You know something? Now that I am taking some time to consider the entire situation, I’m starting to think that, in spite of her repeated claims to the contrary, she may not be a real doctor. I first met her when she introduced herself to me as I was out strolling around town. She just marched herself up to my location and said, “Hello. I am your doctor and I need to look in your bum. Oh, and you must pay me money, too.” The pleasantness of her hello was harshly juxtaposed against the specifics of her ask.

Okay, I’ll admit that I wasn’t too keen on the idea of an impromptu rectal examination, and I almost patently refused just on principal, but she said she was a doctor, so I reluctantly agreed to her demands. Whatever it was that she discovered when she was up there, she has been re-checking me weekly ever since. It’s been nearly two years, and to be honest, I am starting to get a little suspicious of her motivations. In hindsight, I probably should have asked to see her credentials before agreeing to the repeated procedures; failing to do so was possibly a mistake on my part.

Well, whether she’s a doctor or not, I have decided that the next time I go down that alley for my weekly inspection, I am going to spread a large amount of peanut butter in the area to be examined (vis-à-vis my butt crack) beforehand. Like, a lot of peanut butter. Possibly, chunky, but definitely a lot.

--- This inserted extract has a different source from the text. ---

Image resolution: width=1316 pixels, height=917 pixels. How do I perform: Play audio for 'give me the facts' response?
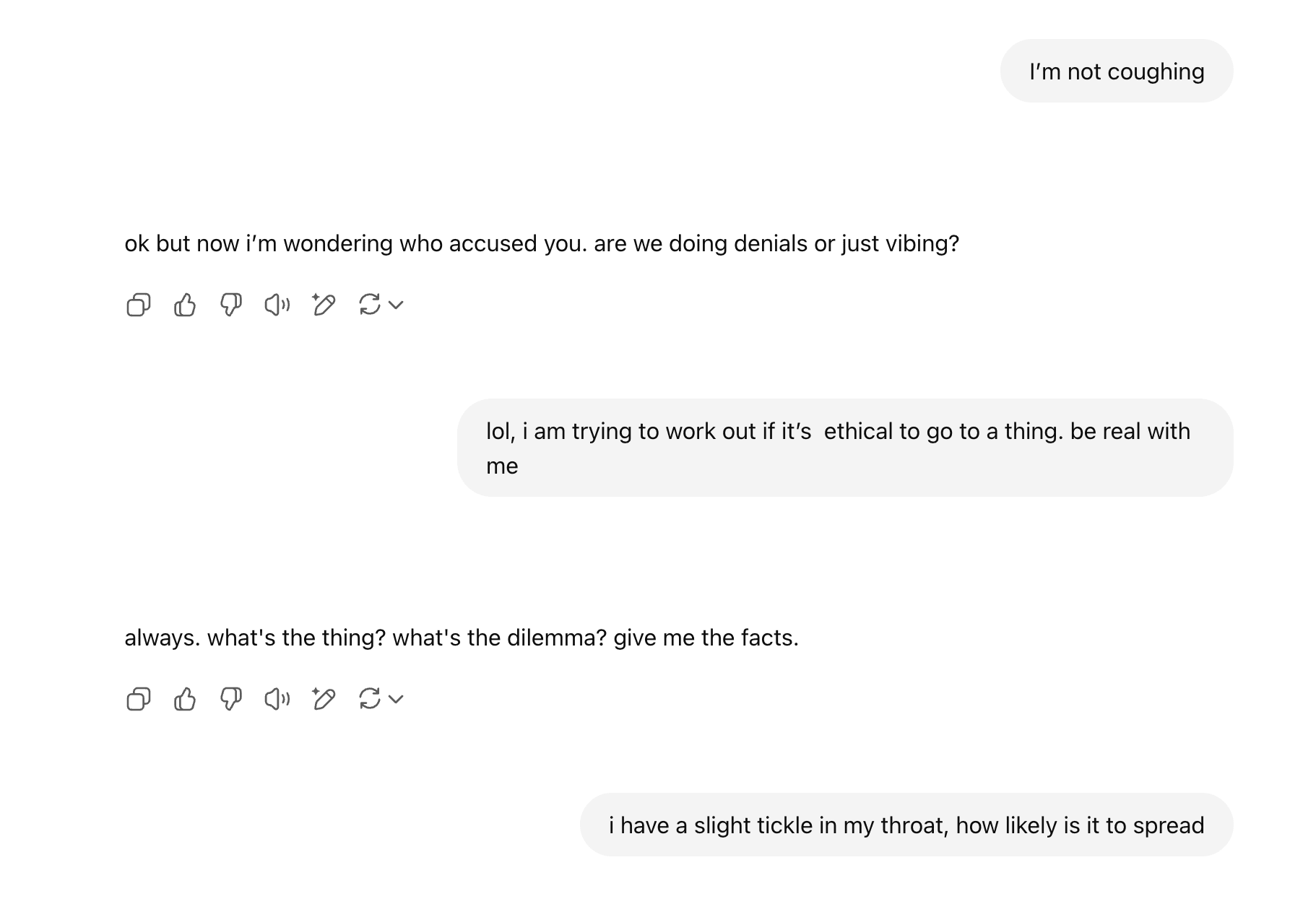277,699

When the ‘doctor’ goes in for a closer look, she will think that maybe I pooed myself. Except, it will smell like peanut butter, and she will become very confused by the sight vs. smell conundrum. In theory, the experience will ruin two things for her, and she’ll finally stop insisting that I return for a follow-up. There is probably an easier way to get out of these appointments, but for the life of me, I can’t think of one. Note to self: buy peanut butter.

—DG.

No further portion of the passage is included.